# Bartow County Club



## Streetsweeper (Jan 18, 2009)

Does anybody have a club in Bartow County looking for members or some land to lease. Somebody help!!!!!!!


----------



## Eddy M. (Jan 18, 2009)

Streetsweeper said:


> Does anybody have a club in Bartow County looking for members?

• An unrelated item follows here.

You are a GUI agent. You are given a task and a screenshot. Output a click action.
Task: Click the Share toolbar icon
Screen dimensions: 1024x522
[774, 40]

Cobbs Legion is Cherokee and Bartow most is Cherokee I think but not sure as they have added land since I was a member   http://www.cobbslegion.20m.com/  PM Dixie here on Woody's if interested


----------



## Streetsweeper (Jan 19, 2009)

Thanks, but I will pass on that one. I am not looking for a club that has no where near that many members.


----------



## 98RIDE (Jan 20, 2009)

You should post under "Members Looking for Lease"


----------



## Streetsweeper (Jan 21, 2009)

I already have, I posted everywhere...........I am looking for me some land to lease or a club with low member count.


----------



## Just John (Jan 23, 2009)

We may have some openings not sure yet. Will know more in a couple weeks. Adairsville area.


----------



## Streetsweeper (Jan 23, 2009)

Just John said:


> We may have some openings not sure yet. Will know more in a couple weeks. Adairsville area.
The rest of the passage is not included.